_WHAT TO PRODUCE:_ Give the records below again exactly, and exclude each picture.

..............................

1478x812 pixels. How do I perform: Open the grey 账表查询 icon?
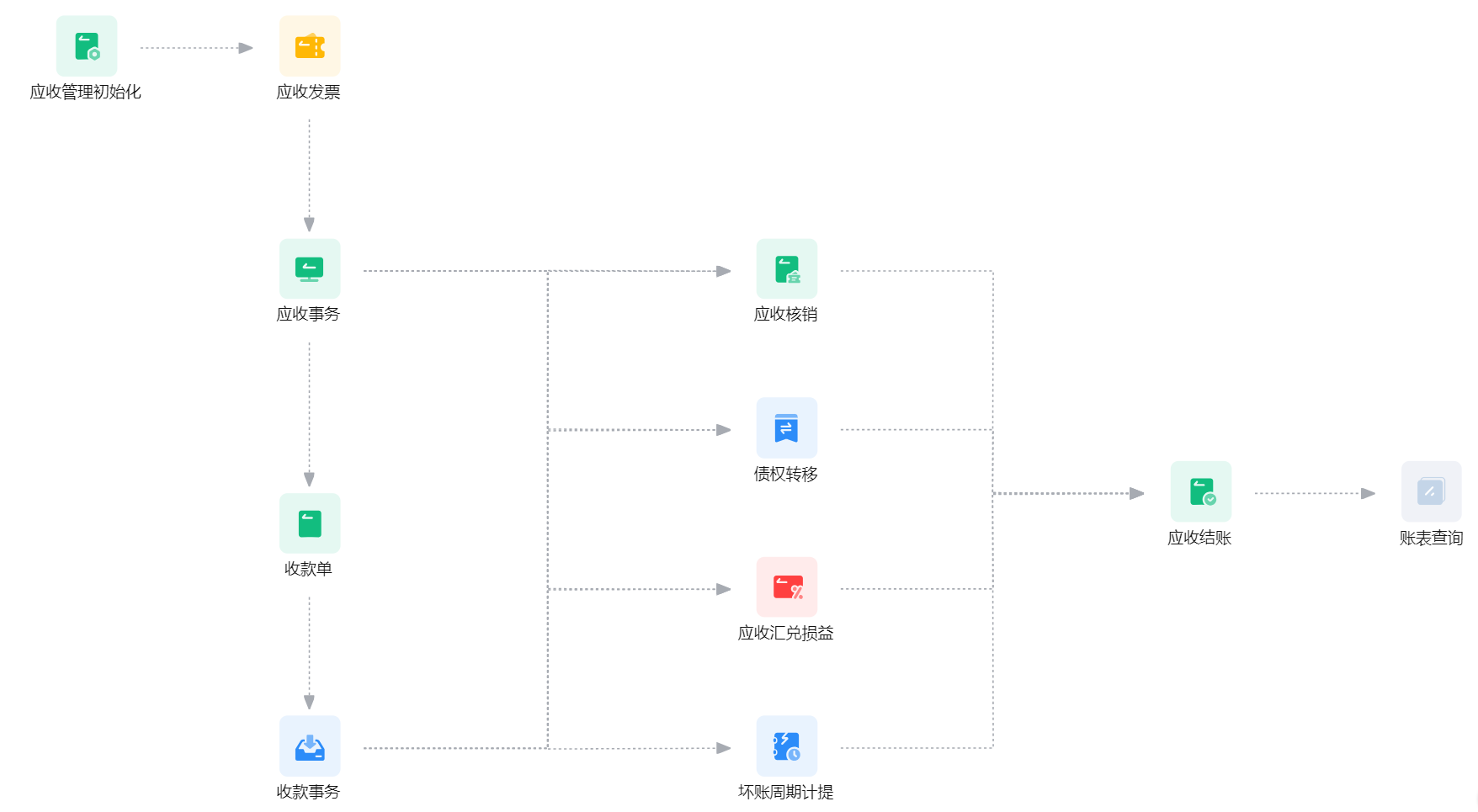[1432, 491]
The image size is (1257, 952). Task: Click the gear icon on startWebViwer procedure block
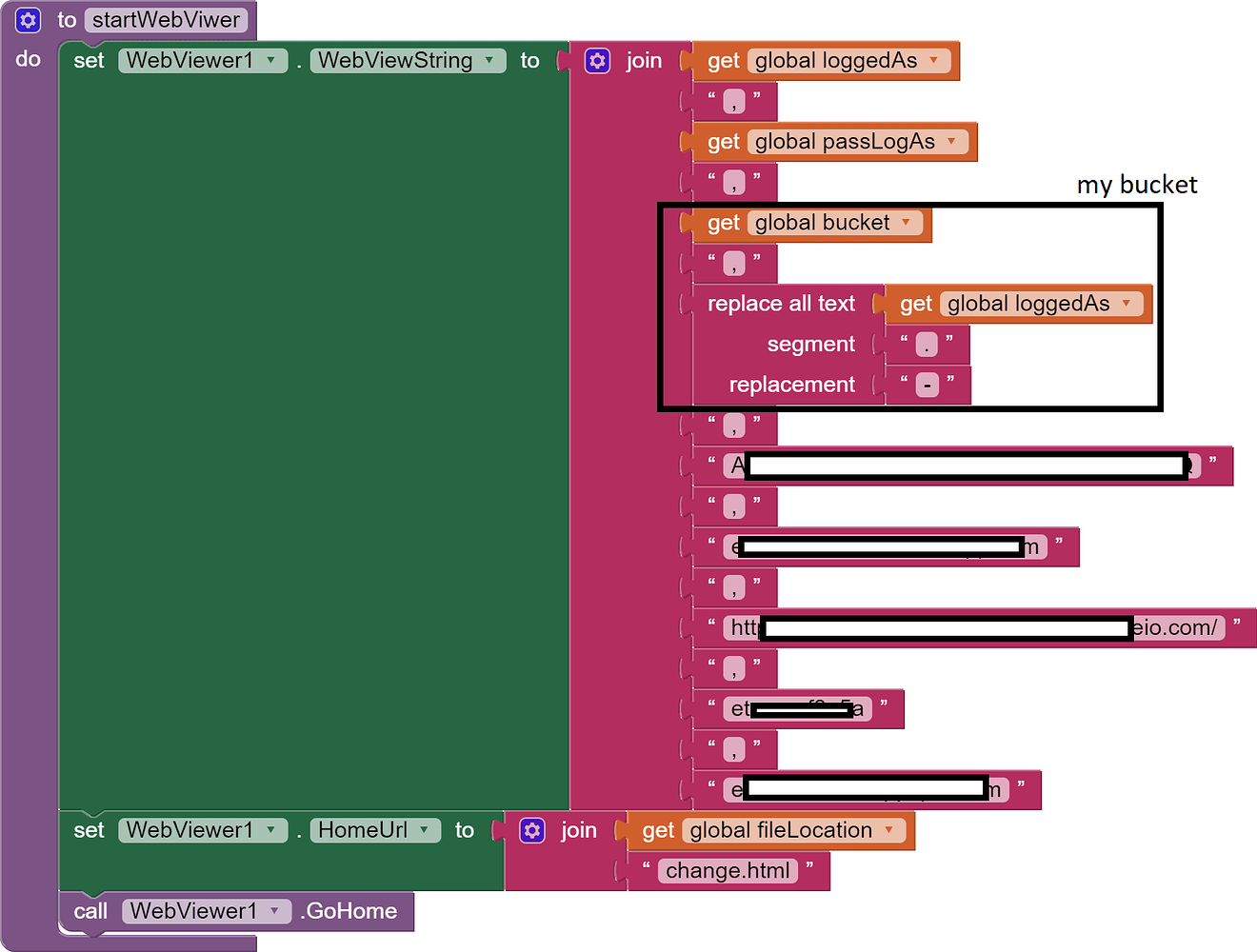click(x=27, y=19)
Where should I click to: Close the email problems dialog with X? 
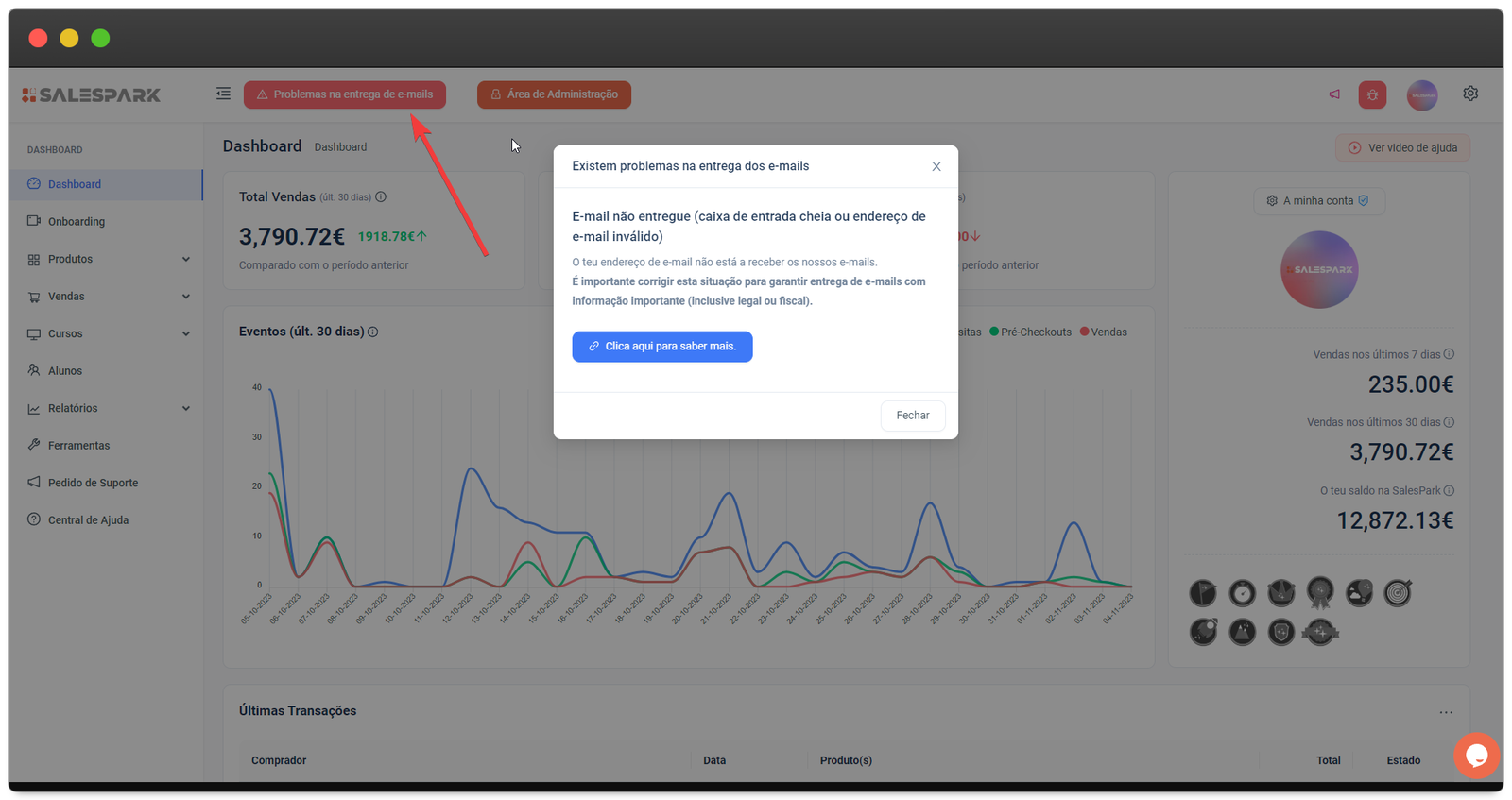(936, 166)
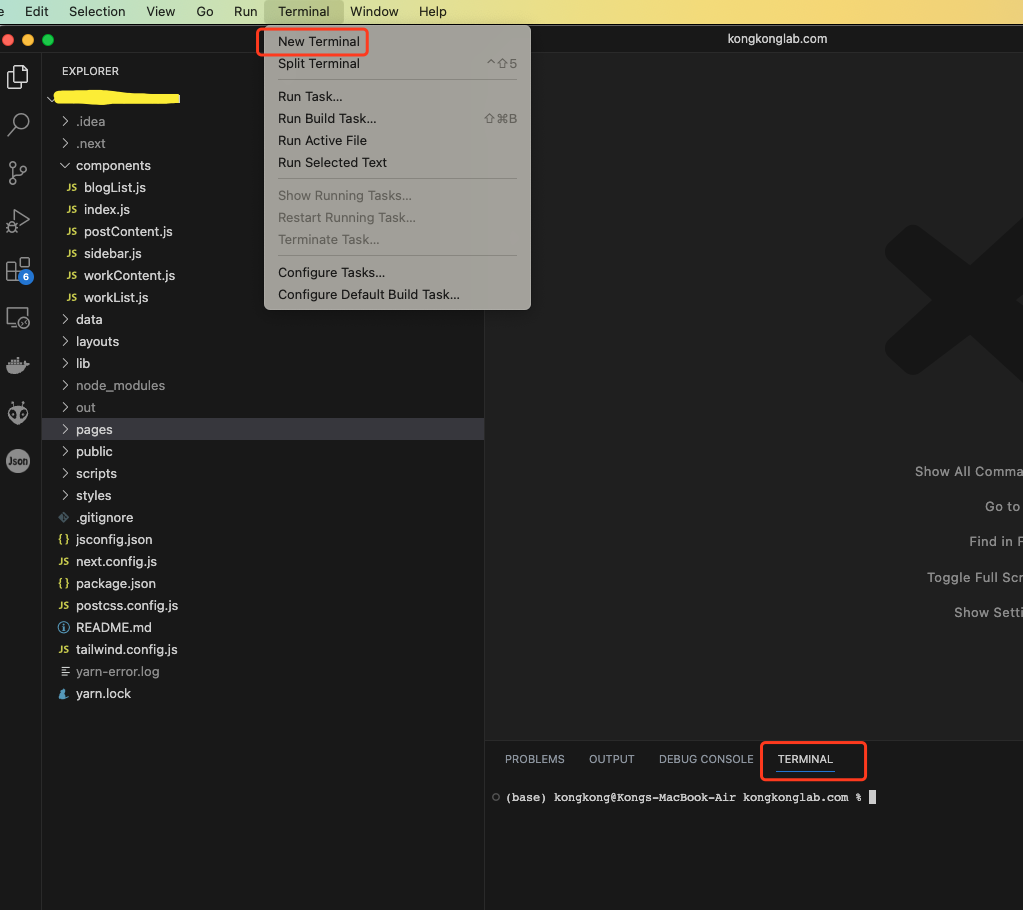Click the Json icon in activity bar
Image resolution: width=1023 pixels, height=910 pixels.
[18, 460]
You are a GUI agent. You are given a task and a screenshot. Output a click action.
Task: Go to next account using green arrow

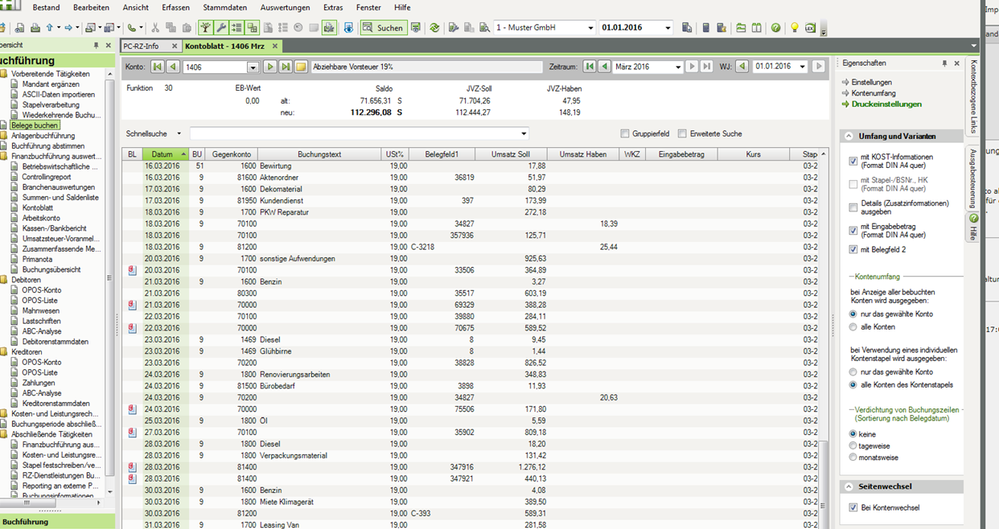[269, 67]
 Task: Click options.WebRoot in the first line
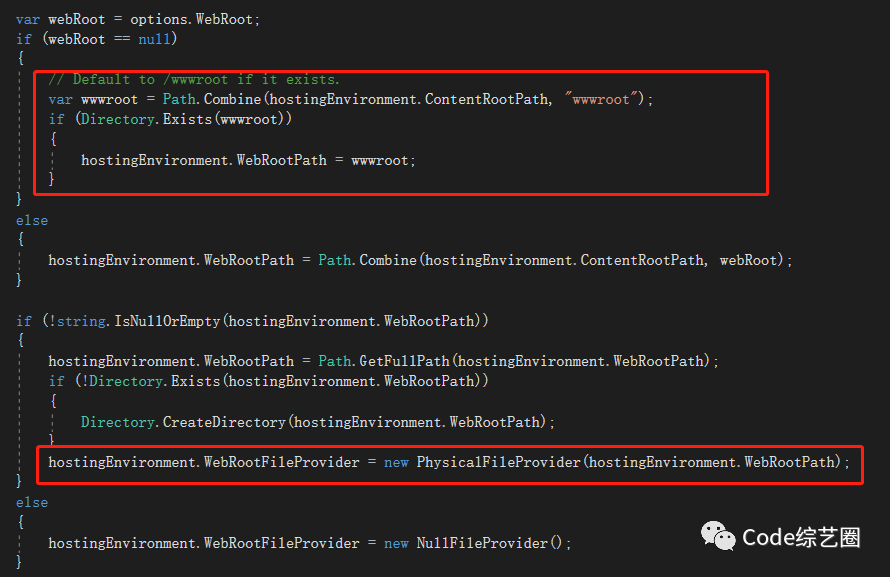(191, 19)
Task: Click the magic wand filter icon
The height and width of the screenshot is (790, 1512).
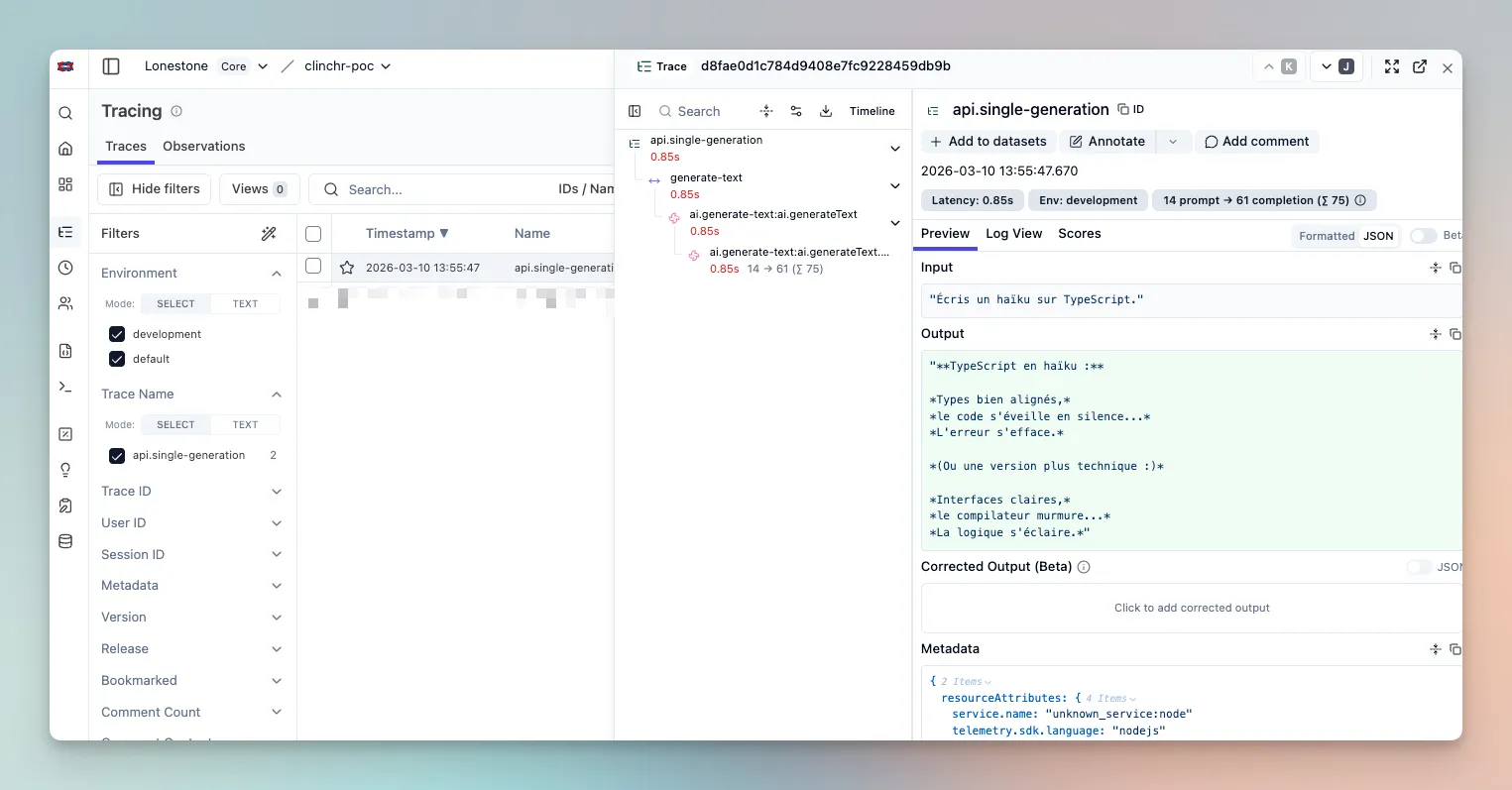Action: click(x=269, y=234)
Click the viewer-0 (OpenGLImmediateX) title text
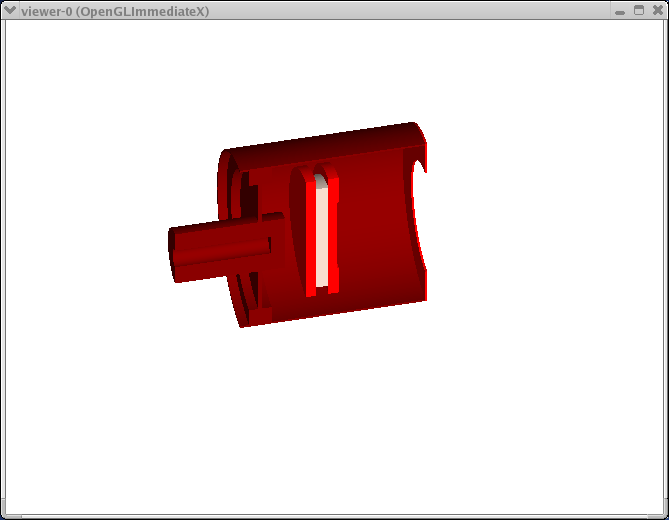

..............................

_ANSWER TO THIS TASK:_
1478x812 pixels. How do I perform: Open the grey 账表查询 icon?
[1432, 491]
The image size is (1257, 952). Task: Click the gear icon on startWebViwer procedure block
click(x=27, y=19)
Where should I click to: Close the email problems dialog with X? 
(936, 166)
Click the Json icon in activity bar
Image resolution: width=1023 pixels, height=910 pixels.
[18, 460]
You are a GUI agent. You are given a task and a screenshot. Output a click action.
Task: Go to next account using green arrow

[269, 67]
 Task: Click options.WebRoot in the first line
(191, 19)
Task: Click the magic wand filter icon
The height and width of the screenshot is (790, 1512).
Action: click(x=269, y=234)
Click the viewer-0 (OpenGLImmediateX) title text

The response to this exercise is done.